Work item:
Find the word "agent" in the material below and gather every line that contains it.

Dataset entries:
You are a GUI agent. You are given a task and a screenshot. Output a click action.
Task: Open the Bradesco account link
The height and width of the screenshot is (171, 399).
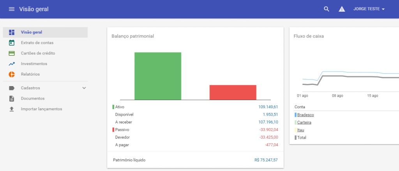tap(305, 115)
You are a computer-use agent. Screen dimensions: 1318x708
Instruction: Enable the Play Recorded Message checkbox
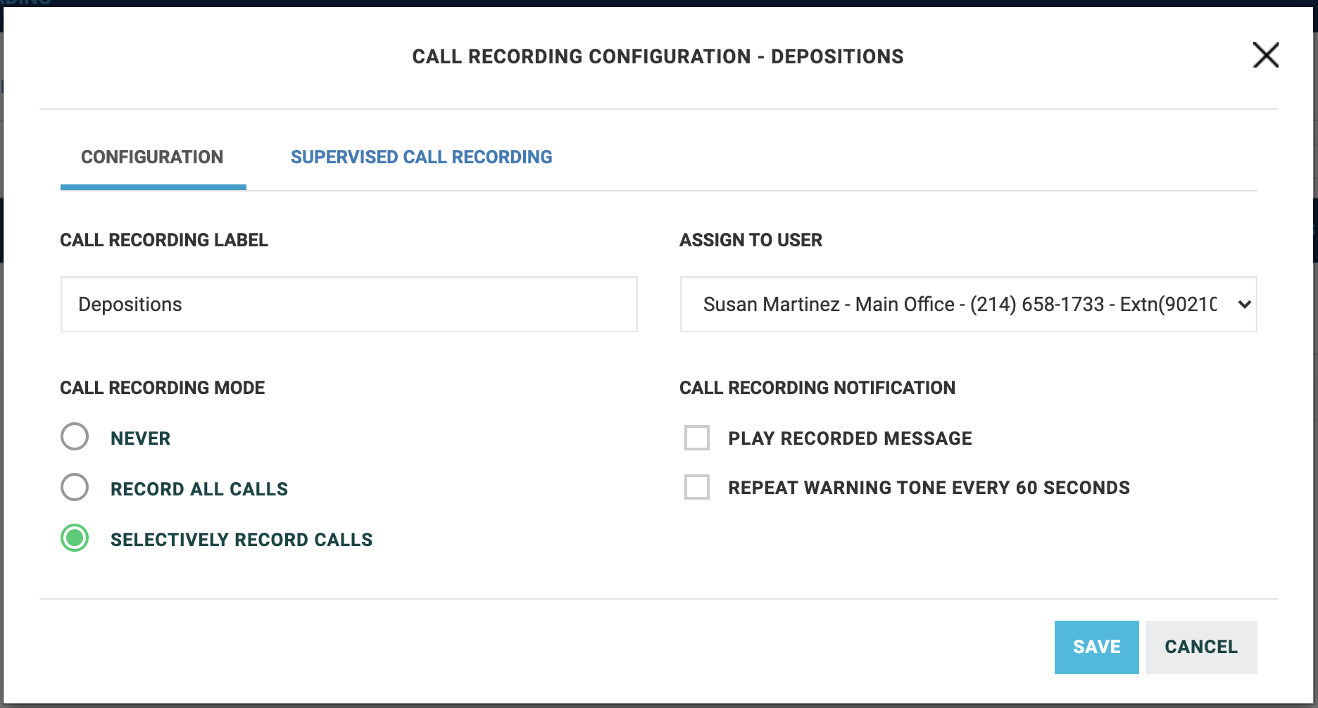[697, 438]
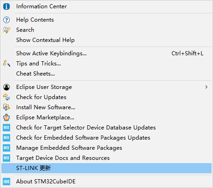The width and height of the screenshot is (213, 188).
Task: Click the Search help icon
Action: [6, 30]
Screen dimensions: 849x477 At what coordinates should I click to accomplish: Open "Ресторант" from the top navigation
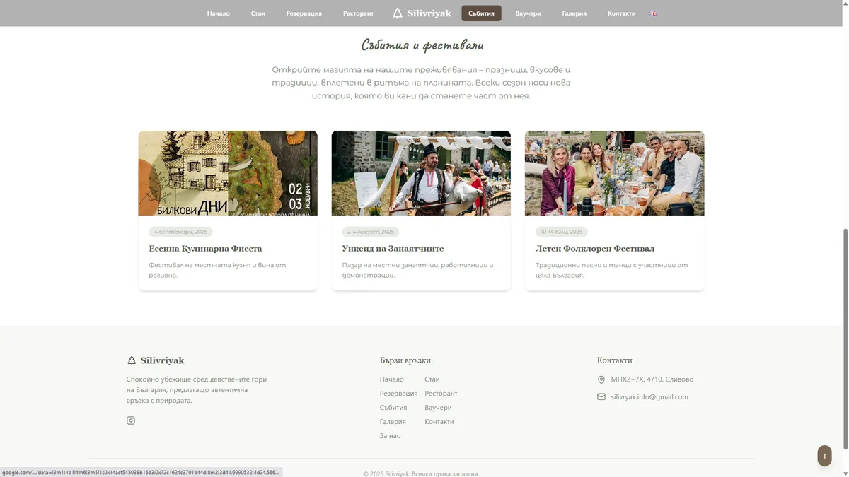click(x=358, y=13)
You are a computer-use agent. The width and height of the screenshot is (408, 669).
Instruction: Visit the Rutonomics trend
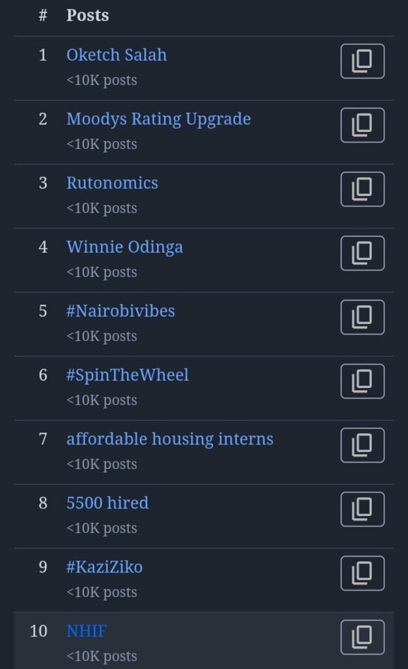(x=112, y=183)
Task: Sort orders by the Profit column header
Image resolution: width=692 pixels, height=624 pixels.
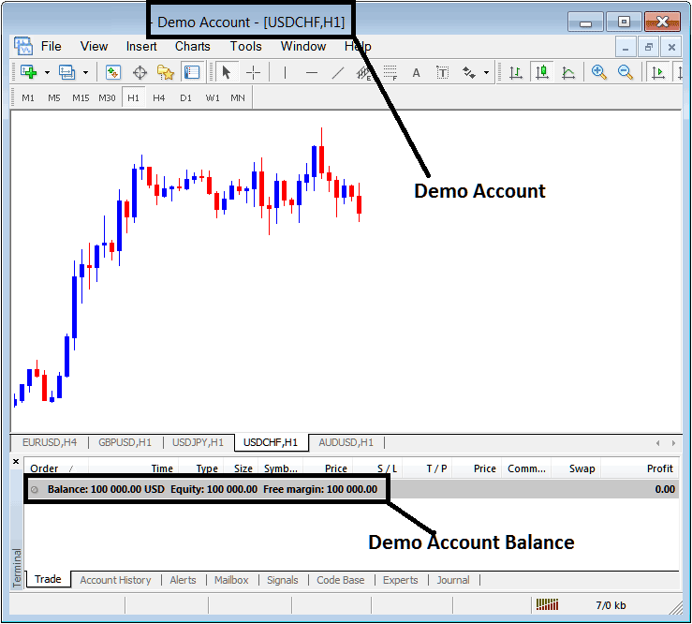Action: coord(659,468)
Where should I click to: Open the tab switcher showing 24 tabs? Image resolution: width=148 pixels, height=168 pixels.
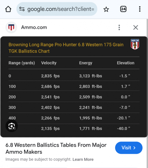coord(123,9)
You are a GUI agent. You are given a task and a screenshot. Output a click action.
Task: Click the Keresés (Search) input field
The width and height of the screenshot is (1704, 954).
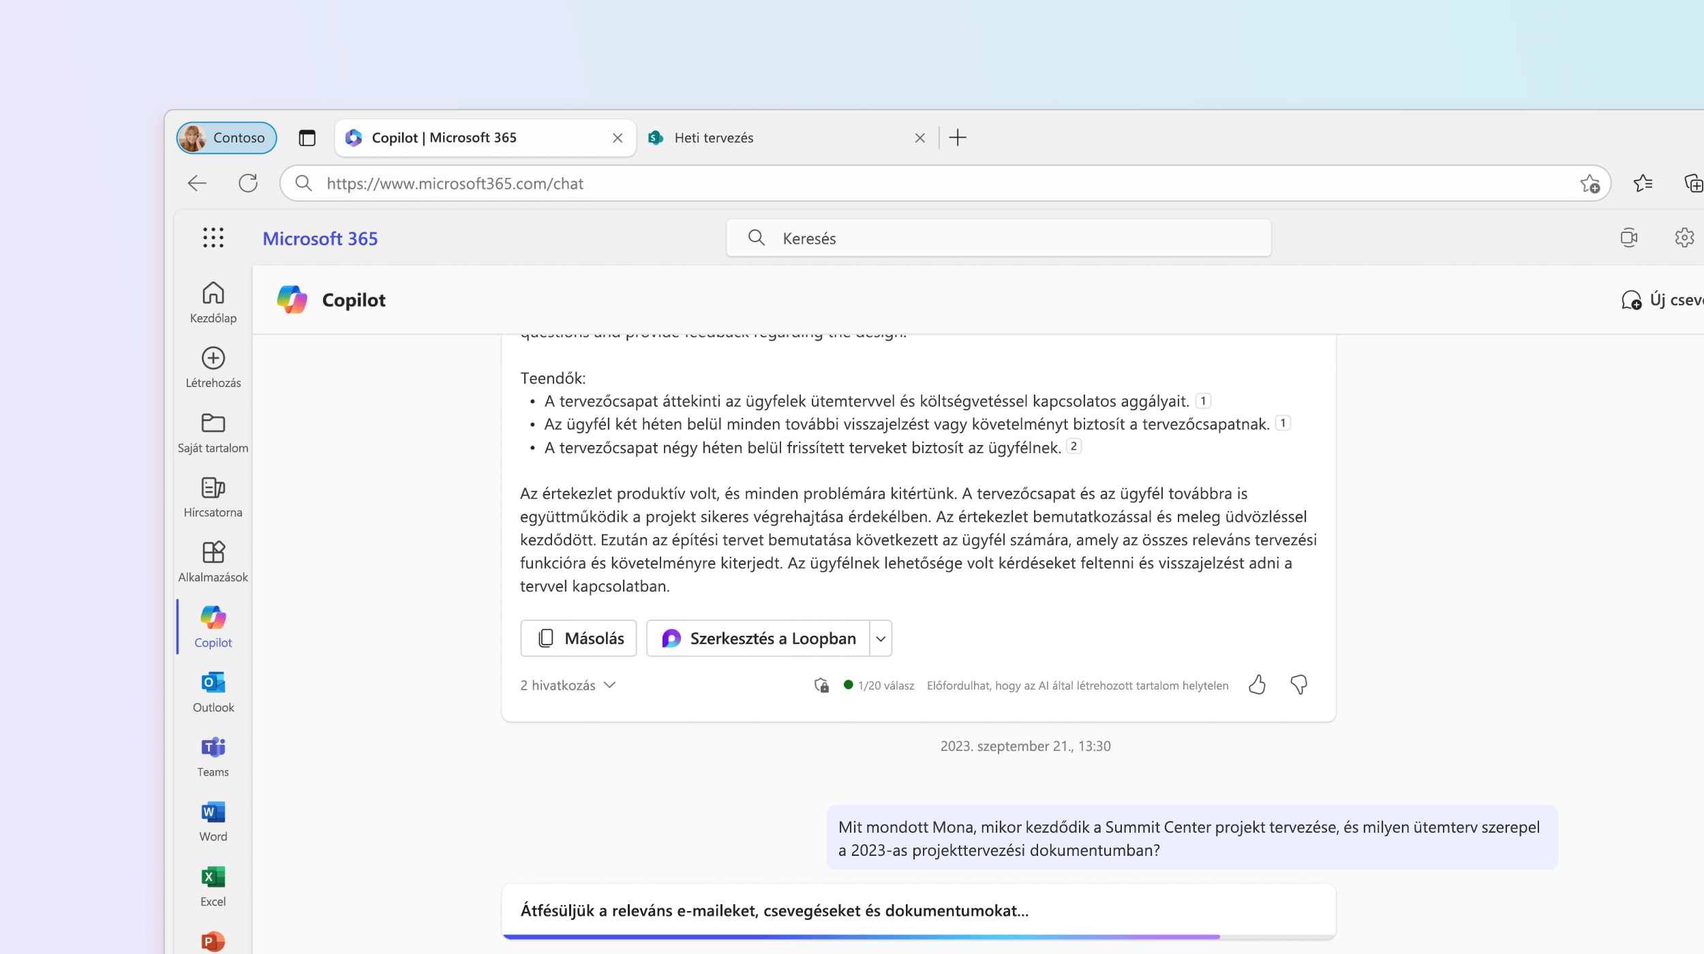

Written response:
You are a GUI agent. You are given a task and a screenshot. Output a click action.
You are a computer-use agent. Screen dimensions: 1318x708
You are a computer-use agent. The width and height of the screenshot is (408, 669).
You are a GUI agent. You are given a task and a screenshot. Output a click action.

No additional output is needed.